Task to carry out:
Find every line below that contains the word "computer" and copy it out.

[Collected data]
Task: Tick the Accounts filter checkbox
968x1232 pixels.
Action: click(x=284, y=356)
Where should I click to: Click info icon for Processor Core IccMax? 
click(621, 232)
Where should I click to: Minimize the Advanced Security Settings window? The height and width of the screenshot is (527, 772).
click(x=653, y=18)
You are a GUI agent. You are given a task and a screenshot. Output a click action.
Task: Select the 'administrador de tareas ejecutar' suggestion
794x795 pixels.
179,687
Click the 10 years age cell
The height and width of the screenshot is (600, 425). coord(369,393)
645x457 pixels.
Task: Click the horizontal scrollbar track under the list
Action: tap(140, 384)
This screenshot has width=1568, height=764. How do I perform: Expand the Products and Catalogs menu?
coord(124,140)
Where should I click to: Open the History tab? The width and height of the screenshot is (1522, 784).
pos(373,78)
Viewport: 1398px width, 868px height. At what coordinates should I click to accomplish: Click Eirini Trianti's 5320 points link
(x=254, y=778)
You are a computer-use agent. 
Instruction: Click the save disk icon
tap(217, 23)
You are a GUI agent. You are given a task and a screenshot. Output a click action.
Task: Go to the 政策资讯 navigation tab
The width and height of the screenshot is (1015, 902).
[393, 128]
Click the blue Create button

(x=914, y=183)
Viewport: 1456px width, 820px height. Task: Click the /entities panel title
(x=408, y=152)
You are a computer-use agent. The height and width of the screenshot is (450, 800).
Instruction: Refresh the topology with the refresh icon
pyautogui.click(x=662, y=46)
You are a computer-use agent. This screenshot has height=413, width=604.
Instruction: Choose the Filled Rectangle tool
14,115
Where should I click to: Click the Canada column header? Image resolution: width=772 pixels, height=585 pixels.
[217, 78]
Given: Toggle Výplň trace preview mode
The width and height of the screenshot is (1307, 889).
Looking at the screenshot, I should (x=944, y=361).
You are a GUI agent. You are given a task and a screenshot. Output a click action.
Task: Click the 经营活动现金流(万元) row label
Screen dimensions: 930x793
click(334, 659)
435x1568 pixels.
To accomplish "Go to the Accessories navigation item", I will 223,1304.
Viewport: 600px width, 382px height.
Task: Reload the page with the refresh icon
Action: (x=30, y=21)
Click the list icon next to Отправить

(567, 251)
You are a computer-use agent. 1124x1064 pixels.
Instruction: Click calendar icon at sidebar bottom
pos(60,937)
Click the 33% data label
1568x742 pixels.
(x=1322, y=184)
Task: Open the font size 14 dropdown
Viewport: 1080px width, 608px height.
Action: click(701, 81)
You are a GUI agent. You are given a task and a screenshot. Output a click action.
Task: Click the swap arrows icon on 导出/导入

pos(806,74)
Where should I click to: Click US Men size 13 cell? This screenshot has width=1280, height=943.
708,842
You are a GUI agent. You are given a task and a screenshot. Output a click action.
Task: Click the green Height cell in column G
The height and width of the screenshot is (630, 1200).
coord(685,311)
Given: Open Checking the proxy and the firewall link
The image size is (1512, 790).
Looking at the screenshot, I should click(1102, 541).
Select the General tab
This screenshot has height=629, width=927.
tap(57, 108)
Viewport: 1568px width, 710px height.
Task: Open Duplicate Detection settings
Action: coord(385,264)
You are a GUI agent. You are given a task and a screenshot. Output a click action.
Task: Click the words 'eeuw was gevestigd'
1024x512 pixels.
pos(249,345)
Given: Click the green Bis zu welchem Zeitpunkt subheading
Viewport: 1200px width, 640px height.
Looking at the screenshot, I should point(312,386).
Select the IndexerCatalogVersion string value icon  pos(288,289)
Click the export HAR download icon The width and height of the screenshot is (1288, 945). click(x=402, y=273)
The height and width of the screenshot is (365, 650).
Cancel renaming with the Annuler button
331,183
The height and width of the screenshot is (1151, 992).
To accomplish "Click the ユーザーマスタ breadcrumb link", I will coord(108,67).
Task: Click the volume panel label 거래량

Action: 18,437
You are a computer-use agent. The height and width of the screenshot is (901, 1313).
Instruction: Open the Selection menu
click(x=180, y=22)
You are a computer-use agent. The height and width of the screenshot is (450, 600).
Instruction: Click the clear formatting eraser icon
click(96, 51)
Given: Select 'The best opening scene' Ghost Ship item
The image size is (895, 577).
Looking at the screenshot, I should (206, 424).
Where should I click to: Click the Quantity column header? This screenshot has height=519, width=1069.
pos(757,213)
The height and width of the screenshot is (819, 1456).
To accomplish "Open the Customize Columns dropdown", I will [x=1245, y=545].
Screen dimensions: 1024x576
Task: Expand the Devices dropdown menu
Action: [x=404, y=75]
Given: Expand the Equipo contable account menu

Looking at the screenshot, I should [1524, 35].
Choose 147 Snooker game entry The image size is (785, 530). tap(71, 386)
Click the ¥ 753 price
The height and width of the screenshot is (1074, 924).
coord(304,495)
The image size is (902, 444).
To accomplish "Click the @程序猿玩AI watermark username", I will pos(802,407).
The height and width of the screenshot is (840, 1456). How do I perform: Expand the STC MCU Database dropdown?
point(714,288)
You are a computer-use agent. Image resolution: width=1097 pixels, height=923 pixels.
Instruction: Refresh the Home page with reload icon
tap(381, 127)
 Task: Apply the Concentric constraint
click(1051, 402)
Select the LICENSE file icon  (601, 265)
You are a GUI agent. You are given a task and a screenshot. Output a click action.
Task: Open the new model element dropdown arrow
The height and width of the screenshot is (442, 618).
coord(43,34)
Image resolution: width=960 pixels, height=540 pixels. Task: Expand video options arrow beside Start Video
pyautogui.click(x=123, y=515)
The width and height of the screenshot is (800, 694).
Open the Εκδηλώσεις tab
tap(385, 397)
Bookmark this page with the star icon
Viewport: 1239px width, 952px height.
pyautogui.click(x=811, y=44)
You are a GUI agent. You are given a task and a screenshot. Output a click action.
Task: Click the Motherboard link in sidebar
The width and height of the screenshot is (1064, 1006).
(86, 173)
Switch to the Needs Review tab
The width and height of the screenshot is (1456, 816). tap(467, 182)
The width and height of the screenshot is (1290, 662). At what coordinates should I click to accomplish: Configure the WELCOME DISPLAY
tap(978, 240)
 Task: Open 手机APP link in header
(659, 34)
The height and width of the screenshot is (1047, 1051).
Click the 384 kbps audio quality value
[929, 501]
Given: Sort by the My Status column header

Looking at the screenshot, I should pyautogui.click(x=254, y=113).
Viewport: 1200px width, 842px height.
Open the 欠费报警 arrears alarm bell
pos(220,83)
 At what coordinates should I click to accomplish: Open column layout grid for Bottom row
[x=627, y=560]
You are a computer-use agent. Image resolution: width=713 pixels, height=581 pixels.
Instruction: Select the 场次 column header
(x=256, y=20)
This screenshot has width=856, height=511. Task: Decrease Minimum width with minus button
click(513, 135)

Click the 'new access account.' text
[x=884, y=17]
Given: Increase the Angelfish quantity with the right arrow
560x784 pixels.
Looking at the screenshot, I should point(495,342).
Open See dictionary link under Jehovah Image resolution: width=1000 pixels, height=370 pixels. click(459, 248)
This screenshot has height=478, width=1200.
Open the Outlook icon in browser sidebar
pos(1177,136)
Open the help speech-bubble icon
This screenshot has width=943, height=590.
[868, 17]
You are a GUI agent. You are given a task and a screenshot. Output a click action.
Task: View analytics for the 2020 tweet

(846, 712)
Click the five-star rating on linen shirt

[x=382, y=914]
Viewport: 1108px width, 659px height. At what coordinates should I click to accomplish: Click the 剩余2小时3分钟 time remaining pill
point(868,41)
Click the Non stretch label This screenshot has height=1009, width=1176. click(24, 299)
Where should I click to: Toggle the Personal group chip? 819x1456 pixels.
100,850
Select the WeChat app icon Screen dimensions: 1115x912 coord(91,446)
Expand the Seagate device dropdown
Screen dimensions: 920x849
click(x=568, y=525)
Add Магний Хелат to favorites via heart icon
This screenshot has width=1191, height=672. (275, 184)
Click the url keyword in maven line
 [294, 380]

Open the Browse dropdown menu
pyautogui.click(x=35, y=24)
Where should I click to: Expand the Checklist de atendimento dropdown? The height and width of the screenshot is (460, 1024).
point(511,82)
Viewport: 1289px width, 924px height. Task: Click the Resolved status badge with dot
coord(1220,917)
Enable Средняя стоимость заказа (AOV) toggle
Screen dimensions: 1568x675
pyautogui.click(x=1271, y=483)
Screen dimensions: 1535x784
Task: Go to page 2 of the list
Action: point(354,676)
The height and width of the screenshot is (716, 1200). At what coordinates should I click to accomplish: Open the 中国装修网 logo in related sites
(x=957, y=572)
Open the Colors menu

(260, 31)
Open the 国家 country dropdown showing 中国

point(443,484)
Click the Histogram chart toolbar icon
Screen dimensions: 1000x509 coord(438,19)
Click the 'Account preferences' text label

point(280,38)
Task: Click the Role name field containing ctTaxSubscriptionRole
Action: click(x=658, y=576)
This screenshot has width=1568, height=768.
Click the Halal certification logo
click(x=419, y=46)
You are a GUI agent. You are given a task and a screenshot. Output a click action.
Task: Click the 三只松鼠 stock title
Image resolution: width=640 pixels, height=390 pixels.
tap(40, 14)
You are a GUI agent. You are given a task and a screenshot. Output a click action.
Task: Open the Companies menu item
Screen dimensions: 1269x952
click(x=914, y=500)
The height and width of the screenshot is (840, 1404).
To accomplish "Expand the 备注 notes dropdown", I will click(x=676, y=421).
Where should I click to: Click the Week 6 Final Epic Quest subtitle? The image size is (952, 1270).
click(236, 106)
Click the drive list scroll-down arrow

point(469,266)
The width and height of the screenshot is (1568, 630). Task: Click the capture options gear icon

Solution:
You are a computer-use agent. 
You are a computer-use agent. The height and width of the screenshot is (450, 800).
You are a computer-use agent. This screenshot has height=413, width=604.
You are a computer-use agent. 1124x1064 pixels.
You are a computer-use agent. The height and width of the screenshot is (901, 1313).
You are a computer-use agent. The height and width of the screenshot is (450, 600).
You are a computer-use agent. Image resolution: width=1097 pixels, height=923 pixels.
You are a computer-use agent. Image resolution: width=713 pixels, height=581 pixels.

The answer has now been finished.